Construed in the light most favorable to plaintiff, however, some of the alleged fiduciary breaches relate at least partially to the payment (or nonpayment) of long-term benefits or the provision information related to the benefits determination. Complaint, at ¶ ¶ 51 (h), (i) and 52. According to the complaint, Aetna was the administrator of the plan, Complaint, at ¶ 8, and therefore was responsible for the payment or non-payment of those benefits and for keeping plaintiff informed. While the alleged breaches may also relate to the conduct of Bell Atlantic, plaintiff's employer, Bell Atlantic did not control the flow of benefits to plaintiff; that duty was delegated to Aetna, and because each breach alleges the withholding of benefits or some other benefits — related act or omission, Aetna is implicated. As such, ¶ ¶ 51(h), (i) and 52 implicate Aetna in their allegations of breaches of fiduciary duties. The denials of plaintiff's claims and benefits alleged in ¶ 51(h), (i) could involve either short-term and long-term benefits or both, and the delay alleged in ¶ 52 unmistakably relates to long-term benefits. See supra, note 16.

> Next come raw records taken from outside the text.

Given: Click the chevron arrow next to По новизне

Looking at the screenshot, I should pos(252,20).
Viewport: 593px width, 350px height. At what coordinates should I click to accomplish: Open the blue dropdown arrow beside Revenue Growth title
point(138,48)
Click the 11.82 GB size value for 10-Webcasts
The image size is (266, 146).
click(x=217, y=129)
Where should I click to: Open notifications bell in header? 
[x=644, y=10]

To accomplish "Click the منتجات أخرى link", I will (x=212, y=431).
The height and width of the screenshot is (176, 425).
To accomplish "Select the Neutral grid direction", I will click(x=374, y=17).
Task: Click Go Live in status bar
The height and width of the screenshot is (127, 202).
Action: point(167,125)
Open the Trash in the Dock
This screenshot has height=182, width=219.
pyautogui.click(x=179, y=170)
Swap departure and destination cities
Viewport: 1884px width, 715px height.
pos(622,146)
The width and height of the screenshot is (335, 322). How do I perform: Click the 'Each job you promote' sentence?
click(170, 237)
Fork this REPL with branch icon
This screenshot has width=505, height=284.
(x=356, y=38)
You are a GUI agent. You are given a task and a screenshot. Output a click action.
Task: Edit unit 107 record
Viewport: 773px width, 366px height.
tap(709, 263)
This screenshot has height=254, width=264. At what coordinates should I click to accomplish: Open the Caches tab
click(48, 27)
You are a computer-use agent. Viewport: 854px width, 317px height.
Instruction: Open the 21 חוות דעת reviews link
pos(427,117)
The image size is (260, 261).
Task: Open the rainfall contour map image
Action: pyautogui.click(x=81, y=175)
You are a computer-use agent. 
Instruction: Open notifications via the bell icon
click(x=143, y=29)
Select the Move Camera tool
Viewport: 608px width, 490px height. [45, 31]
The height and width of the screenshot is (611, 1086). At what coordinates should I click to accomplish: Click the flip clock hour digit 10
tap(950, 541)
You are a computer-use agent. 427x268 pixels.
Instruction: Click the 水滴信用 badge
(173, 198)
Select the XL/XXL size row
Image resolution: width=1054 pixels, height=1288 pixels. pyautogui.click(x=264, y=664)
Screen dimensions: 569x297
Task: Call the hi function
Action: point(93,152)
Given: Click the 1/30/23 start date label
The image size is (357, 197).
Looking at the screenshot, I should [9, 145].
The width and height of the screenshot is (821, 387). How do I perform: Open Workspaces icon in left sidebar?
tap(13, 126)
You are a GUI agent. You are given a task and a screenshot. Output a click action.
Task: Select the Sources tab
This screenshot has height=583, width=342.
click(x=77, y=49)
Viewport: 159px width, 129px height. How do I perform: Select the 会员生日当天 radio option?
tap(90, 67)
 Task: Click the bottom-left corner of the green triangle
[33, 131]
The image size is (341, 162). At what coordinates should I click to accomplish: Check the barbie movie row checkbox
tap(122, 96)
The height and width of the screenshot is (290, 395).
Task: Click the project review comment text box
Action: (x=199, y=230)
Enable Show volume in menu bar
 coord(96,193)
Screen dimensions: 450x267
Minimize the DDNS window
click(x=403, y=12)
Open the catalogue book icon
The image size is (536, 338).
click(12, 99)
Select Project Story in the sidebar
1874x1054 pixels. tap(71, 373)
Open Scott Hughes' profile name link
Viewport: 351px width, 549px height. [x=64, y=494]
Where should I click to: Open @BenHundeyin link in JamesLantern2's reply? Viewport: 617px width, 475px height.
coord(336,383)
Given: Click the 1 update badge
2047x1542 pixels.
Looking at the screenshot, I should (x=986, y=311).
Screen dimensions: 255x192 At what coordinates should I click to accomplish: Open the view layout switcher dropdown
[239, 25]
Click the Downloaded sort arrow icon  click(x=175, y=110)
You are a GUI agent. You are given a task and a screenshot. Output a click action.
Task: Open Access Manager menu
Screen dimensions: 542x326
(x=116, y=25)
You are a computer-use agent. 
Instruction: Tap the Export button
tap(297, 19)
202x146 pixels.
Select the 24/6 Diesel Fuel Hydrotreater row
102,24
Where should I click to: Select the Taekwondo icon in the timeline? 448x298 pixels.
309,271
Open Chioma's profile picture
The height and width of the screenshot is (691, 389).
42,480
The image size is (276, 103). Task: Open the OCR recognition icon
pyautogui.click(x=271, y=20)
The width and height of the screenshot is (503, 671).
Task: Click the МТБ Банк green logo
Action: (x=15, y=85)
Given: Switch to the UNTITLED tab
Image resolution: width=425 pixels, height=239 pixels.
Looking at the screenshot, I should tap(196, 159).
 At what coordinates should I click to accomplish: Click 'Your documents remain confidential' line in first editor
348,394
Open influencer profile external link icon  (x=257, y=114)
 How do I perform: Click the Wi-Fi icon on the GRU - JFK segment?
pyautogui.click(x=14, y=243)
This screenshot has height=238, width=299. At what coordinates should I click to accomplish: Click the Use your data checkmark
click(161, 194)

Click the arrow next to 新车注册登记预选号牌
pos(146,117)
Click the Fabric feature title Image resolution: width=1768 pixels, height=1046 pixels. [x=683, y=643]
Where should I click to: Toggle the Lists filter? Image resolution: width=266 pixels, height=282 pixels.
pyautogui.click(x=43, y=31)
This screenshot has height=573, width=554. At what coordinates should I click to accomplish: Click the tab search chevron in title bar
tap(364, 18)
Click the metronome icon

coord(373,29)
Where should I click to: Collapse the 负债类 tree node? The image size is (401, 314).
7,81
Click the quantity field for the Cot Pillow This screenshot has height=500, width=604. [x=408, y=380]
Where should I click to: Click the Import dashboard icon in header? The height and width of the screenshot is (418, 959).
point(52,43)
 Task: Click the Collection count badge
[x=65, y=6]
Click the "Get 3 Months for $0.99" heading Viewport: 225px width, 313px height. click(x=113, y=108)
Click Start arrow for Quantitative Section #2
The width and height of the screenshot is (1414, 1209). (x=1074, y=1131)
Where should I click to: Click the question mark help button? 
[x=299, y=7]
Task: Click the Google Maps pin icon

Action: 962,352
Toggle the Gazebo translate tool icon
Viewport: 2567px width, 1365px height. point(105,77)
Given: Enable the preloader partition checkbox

Thus, it is not "clear that no relief could be granted under any set of facts that could be proved consistent with the allegations." Hishon, 467 U.S. at 73, 104 S.Ct. at 2232. To the contrary, I can conceive of a set of facts consistent with the allegations in the complaint under which it could be proved that Aetna committed some of the alleged breaches. Therefore, Aetna's motion to dismiss Count II on the ground that the complaint fails to allege that Aetna breached its fiduciary duties under ERISA will be denied as to ¶ ¶ 51(h), (i) and 52.
In conclusion, Aetna's motion will be granted as to the allegations contained in Count II, ¶ 51(a)-(g), but denied as to all Count I and the allegations detailed in Count II, ¶ ¶ 51(h), (i), and 52. An appropriate Order follows.
ORDER
AND NOW, this 17th day of April, 2000, upon consideration of the motion of defendant Aetna to dismiss this action for failure to state a claim pursuant to Rule 12(b)(6) of the Federal Rules of Civil Procedure (Document No. 4), the memoranda, the response, the replies, and the complaint, and having concluded, for the reasons set forth in the foregoing memorandum, that plaintiff has stated claims upon which relief may be granted, it is HEREBY ORDERED that the motion of defendant Aetna is GRANTED as to the allegations contained in Count II, ¶ 51 (a)-(g), and DENIED as to Count I and the alleged breaches of fiduciary duties in Count II, ¶¶ 51(h)-(i) and 52.